Today, the secondary sneaker market is valued at USD 2 bn in North America alone. In the hours after stocking up sneakers from retailers, the resellers essentially sell short-term futures based on street sentiment. By the time prices plateau, ultra-rare shoes become “grails” worth USD 10k or more, while more attainable stock is bundled into tranches and sold on to other resellers at a bulk discount.
A class of hotshot sneaker hedgies is emerging, including 19-year-old Joe Hebert who uses bots to buy limited edition sneakers when they first go online (and sell out in a few minutes) such as Yeezys and Air Jordans, according to this Bloomberg profile. The practice soon turned into a legit business and he opened his company, West Coast Streetwear. Hebert’s growing Instagram following included hundreds of entrepreneurial teens hoping to emulate his success, which led him to a new revenue stream. For USD 250 per month, they could subscribe to a Discord group, West Bricks, where he shared information on upcoming online releases, such as what sneakers would be discounted, when and where the sale would begin, and how many the retailer would have.

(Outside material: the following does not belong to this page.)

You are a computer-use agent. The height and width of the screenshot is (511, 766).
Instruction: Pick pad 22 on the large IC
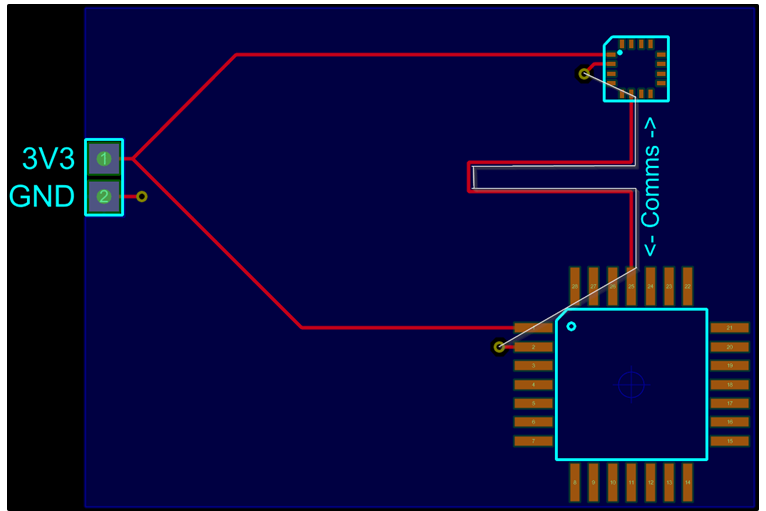pos(687,286)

Enter StockX, the aptly called marketplace for deadstock sneakers: StockX launched in 2016 and went from processing hundreds of transactions per day to tens of tnds. “The index of the top 500 sneakers increased about 30% since 2018, and about 75% of the sneakers in that portfolio gained resale value,” StockX’s Senior Economist Jesse Einhorn said to Bloomberg.
StockX also launched Campless, a full blown sneaker data company that offers key data points like average price, volume and volatility on specific sneaker models, they said in a press release.

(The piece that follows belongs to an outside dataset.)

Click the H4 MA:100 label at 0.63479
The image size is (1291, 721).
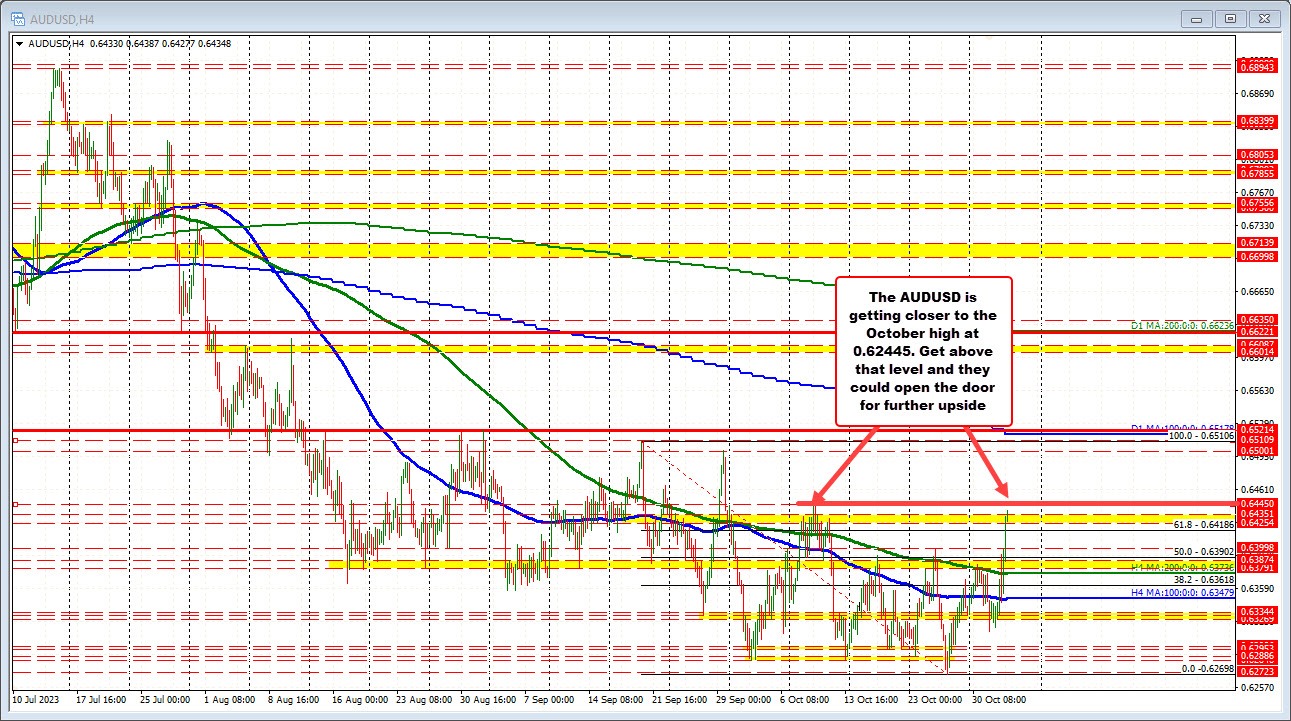[1183, 594]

The pandemic only gave the sneaker market a leg up, with the fastest growth in the secondary market seen in the months after the covid-19 crisis began. This was driven in part by steep discounts from brick-and-mortar shoe companies that faced double-digit sales declines and began offloading the kicks. Einhorn revealed that May and June were the platform’s two biggest months since its launch, fueled as well by ESPN’s release of The Last Dance which featured the “untold story of Micheal Jordan” which drew many older buyers to the sneaker market for Air Jordans. Meanwhile, young Herbert bought a van and went on a nationwide hunt across the US at Nike outlets to buy USD 200k worth of sneakers, which brought him a profit of around USD 50k. He has since branched out to use the same business model with items such as the PS5.